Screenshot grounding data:
[Start of section]
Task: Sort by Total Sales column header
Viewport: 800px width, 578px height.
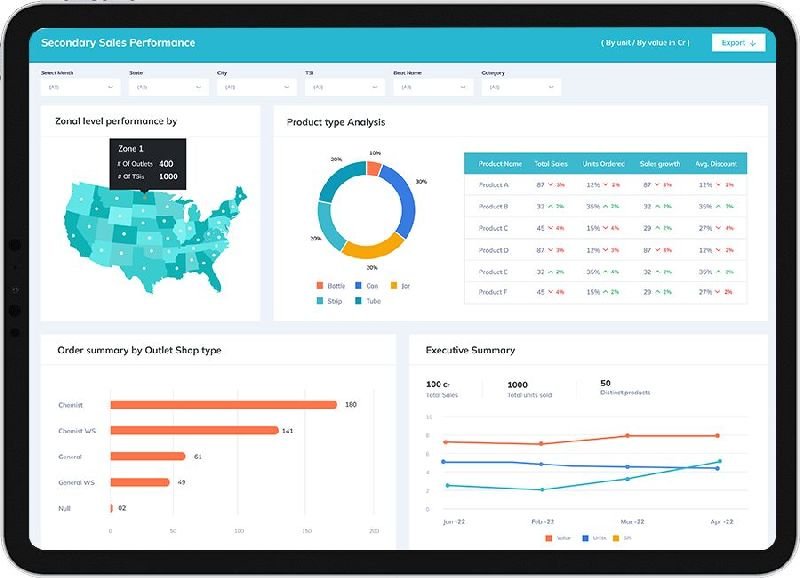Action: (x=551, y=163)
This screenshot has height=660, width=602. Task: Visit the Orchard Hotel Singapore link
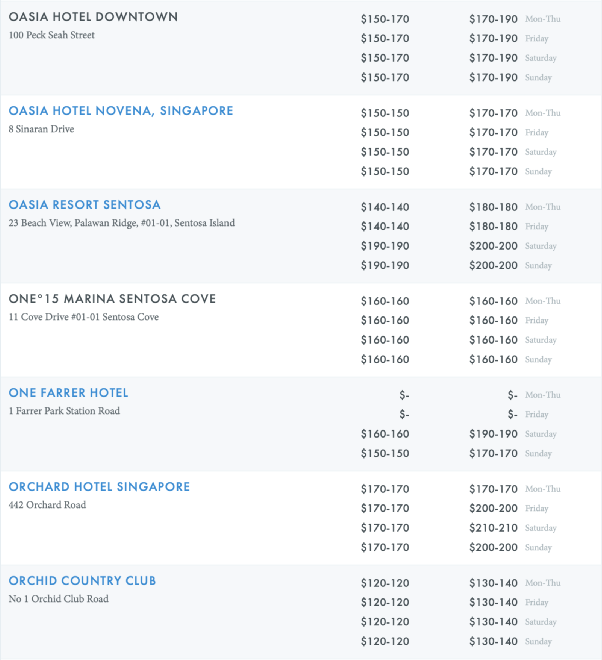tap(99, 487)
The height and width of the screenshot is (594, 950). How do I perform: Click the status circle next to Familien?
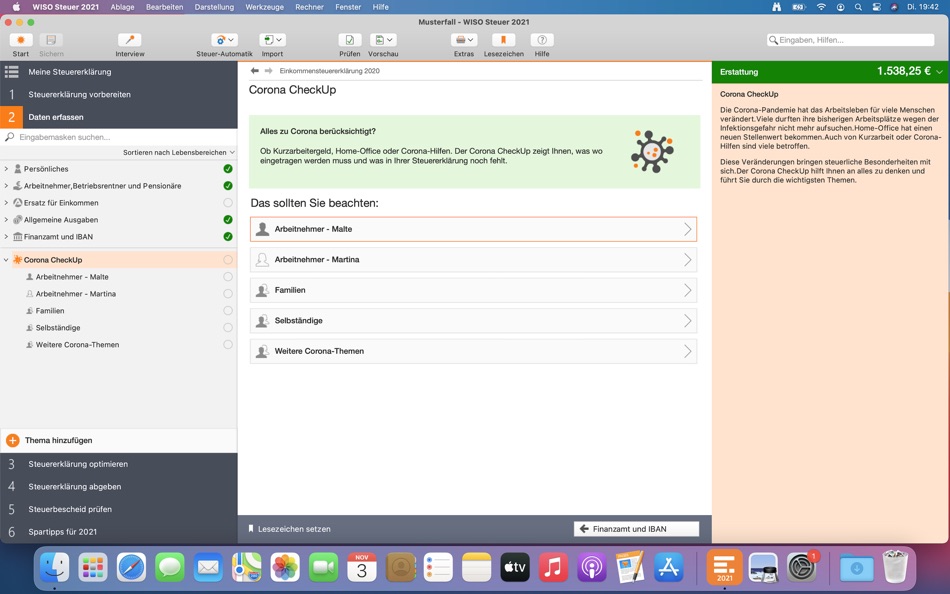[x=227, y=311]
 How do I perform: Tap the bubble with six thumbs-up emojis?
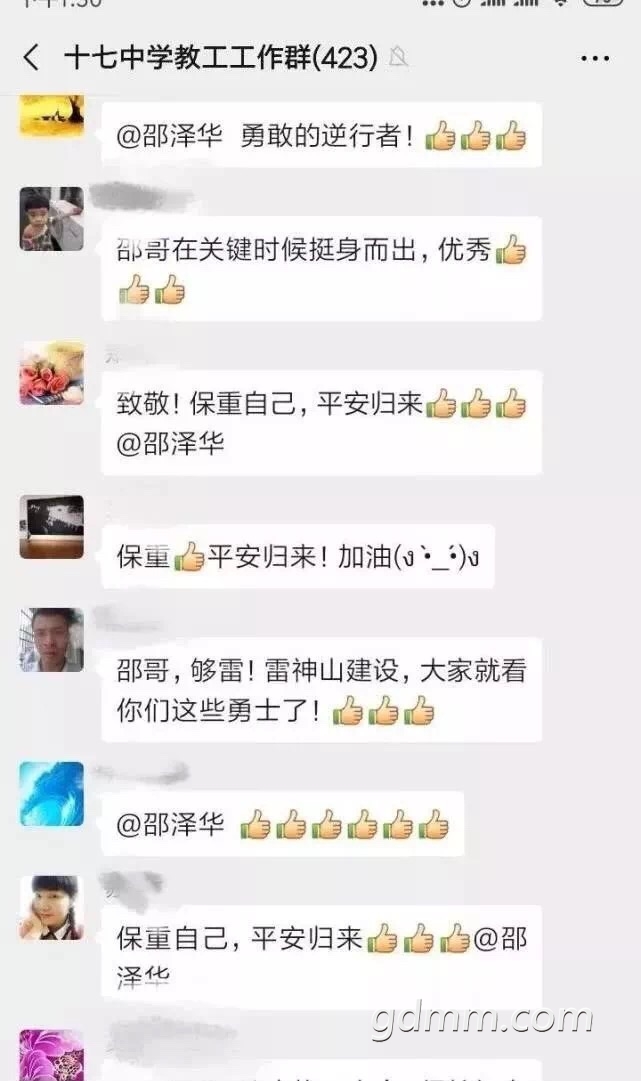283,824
[End of section]
| Problem to solve |
Give the data above again, exactly, with every picture removed.

| Answer space |
Task: Sort by Total Sales column header
Viewport: 800px width, 578px height.
Action: (x=551, y=163)
This screenshot has height=660, width=602. Task: Visit the Orchard Hotel Singapore link
tap(99, 487)
The height and width of the screenshot is (594, 950). How do I perform: Click the status circle next to Familien?
[x=227, y=311]
 How do I perform: Tap the bubble with six thumbs-up emojis?
283,824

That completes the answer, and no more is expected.